▸ **Material shown**

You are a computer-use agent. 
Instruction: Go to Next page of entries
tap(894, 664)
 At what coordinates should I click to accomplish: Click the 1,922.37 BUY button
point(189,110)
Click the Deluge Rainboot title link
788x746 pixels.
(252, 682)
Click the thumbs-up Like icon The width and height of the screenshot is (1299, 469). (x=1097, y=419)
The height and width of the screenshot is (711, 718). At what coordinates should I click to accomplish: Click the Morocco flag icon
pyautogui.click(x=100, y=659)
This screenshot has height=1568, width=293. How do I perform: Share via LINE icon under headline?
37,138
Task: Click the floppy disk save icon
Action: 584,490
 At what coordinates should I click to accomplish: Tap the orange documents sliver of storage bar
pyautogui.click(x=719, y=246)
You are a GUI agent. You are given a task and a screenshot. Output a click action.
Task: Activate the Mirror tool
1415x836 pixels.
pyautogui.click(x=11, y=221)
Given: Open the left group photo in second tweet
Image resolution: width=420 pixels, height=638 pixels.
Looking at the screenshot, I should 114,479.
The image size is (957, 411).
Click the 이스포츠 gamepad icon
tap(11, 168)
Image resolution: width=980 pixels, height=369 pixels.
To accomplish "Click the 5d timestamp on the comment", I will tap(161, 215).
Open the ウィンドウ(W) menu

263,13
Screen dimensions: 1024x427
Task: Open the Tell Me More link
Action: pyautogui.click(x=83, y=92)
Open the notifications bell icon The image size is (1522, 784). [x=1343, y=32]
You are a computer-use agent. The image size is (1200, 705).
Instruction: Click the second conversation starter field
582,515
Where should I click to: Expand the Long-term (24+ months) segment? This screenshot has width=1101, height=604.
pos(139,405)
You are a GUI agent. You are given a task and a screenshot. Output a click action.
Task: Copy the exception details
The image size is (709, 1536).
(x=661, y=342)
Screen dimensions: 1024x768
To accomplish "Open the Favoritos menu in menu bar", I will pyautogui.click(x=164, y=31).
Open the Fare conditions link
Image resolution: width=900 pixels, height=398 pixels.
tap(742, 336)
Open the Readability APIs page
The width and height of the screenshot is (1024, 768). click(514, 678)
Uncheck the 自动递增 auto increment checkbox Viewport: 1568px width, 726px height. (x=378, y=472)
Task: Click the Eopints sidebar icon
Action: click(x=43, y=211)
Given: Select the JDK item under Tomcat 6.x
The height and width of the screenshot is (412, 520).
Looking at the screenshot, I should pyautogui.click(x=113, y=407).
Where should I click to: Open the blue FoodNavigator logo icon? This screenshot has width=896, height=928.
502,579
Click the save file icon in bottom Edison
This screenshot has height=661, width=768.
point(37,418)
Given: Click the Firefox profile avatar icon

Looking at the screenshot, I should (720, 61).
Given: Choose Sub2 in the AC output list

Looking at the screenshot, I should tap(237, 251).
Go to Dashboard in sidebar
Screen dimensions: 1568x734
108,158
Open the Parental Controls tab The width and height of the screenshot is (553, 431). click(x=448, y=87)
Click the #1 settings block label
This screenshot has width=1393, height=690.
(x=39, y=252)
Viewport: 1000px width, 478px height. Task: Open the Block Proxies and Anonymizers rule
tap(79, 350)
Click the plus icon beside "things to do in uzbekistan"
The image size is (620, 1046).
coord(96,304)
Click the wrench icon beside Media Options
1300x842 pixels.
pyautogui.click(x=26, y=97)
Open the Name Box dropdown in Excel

▸ **Required work**
In the entries above, one line contains "Given: Choose Sub2 in the AC output list" and another contains "Click the #1 settings block label". Reproduce exactly those two lines and the lines between them, nothing else.

▸ **Worked solution**
Given: Choose Sub2 in the AC output list

Looking at the screenshot, I should tap(237, 251).
Go to Dashboard in sidebar
Screen dimensions: 1568x734
108,158
Open the Parental Controls tab The width and height of the screenshot is (553, 431). click(x=448, y=87)
Click the #1 settings block label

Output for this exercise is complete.